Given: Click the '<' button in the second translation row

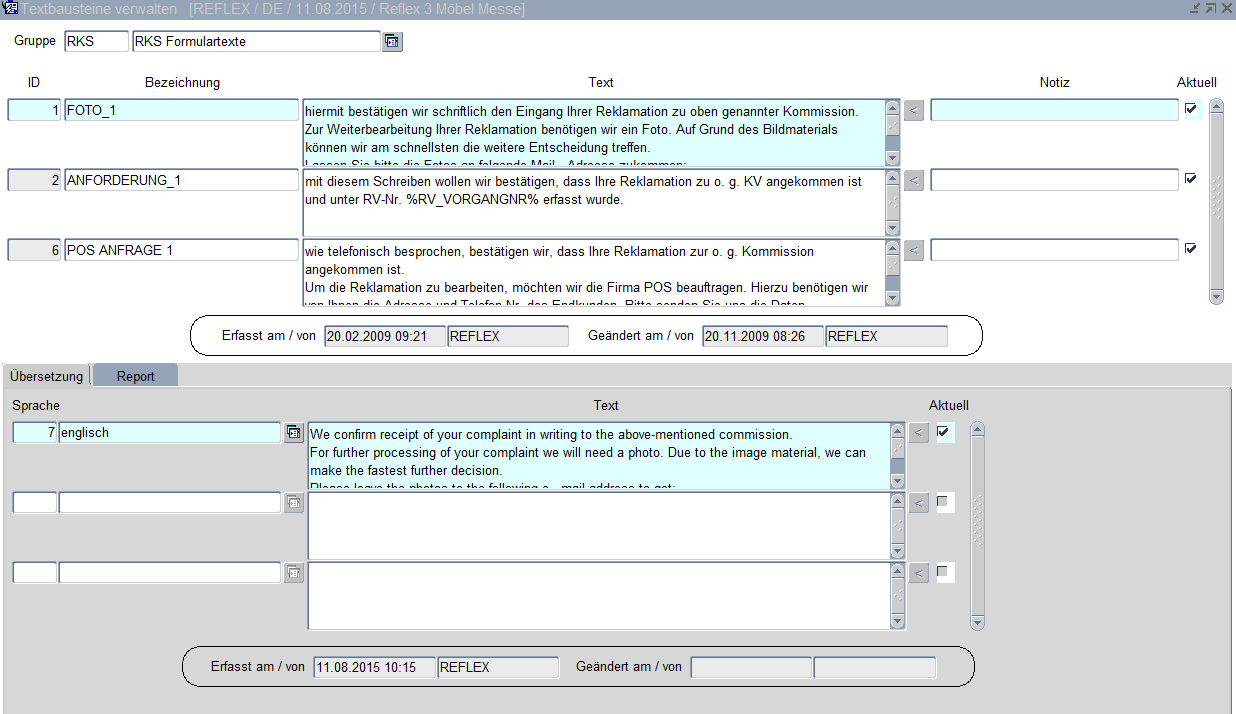Looking at the screenshot, I should coord(919,502).
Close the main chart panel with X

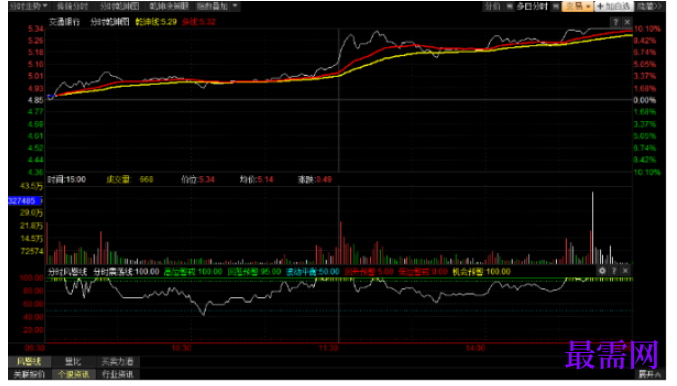pyautogui.click(x=627, y=22)
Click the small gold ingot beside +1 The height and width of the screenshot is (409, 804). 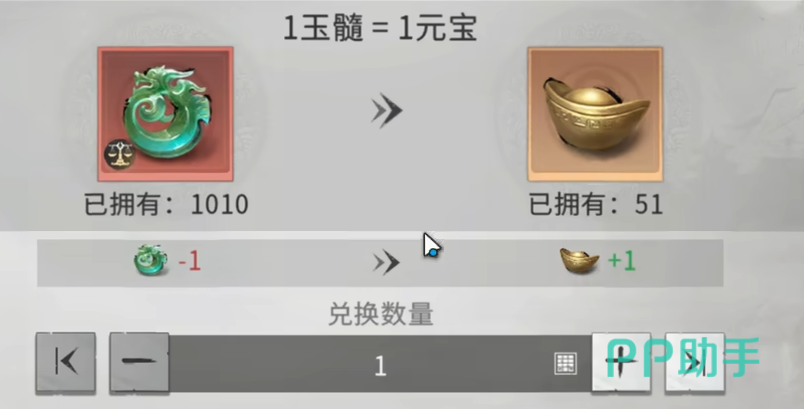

• [TASK TO COMPLETE]
Only the lines from the one with "Close the main chart panel with X" through the final line of the data should be written out, exactly and including both ends. Skip the pictures.

• [ANSWER TO THE EXERCISE]
Close the main chart panel with X

pyautogui.click(x=627, y=22)
Click the small gold ingot beside +1 The height and width of the screenshot is (409, 804). 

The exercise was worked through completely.